Trump e Trudeau si sono incontrati nel golf club del presidente eletto. Fra due, nel primo mandato di Trump alla Casa Bianca, i rapporti non erano mai stati buoni. Nel ’25, Trudeau sarà il presidente di turno del G7, di cui è ormai l’indiscusso decano – è in carica da oltre nove anni -.
I media ignorano se l’incontro di ieri sia stato in qualche misura fruttuoso, ma dicono che Trudeau ha adottato con Trump un approccio meno muscolare di quello scelto da Sheinbaum. La presidente del Messico, in uno scambio di commenti pubblici, s’è scontrata sui migranti col presidente eletto.
Messico e Canada condividono l’idea che i dazi danneggerebbero anche gli Usa.
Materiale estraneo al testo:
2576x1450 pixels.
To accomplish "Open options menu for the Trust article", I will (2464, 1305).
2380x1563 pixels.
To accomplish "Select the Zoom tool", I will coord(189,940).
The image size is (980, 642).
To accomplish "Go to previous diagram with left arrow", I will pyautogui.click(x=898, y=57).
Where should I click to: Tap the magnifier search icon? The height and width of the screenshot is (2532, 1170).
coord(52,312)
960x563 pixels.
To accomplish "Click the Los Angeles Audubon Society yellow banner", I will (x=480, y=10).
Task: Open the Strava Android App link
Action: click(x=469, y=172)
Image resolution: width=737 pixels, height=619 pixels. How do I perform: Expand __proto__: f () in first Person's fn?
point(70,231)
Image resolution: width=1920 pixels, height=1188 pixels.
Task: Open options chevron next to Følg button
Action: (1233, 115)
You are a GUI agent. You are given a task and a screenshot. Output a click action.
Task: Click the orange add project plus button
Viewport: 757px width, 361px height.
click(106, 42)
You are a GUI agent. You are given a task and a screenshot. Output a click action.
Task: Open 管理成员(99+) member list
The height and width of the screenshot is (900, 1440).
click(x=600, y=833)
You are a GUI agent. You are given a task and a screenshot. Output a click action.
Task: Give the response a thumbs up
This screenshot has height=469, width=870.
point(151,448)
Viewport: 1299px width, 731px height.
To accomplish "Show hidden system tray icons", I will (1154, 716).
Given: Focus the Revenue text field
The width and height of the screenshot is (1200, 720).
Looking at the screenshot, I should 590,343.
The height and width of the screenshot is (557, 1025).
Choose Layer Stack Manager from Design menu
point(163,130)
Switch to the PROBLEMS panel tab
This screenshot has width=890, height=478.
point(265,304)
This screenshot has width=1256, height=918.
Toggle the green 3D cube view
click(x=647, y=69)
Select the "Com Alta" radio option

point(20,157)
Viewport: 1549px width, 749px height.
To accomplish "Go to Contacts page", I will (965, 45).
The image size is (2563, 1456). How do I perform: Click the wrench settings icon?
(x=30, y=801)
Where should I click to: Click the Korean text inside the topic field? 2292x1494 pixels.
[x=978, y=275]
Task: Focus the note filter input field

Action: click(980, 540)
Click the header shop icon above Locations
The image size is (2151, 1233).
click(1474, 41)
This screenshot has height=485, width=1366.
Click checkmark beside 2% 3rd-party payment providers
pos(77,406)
Ma Trudeau vede nella minaccia una tattica per rinegoziare nel 2026 l’accordo commerciale tra le tre nazioni, noto come Usmca, che ha già sostituito durante il Trump 1 il criticato Nafta (North American Free Trade Agreement).
Prima della missione im Florida, Trudeau aveva cercato di proiettare calma e sicurezza, auspicando che Trump si renda conto che i dazi danneggerebbero entrambi i Paesi, che sono i maggiori partner commerciali l’uno dell’altro – circa l’80% del petrolio canadese e il 40% del gas vengono esportati negli Stati Uniti -. I due paesi sono profondamente interconnessi attraverso la produzione congiunta di automobili, così come in molti altri settori industriali.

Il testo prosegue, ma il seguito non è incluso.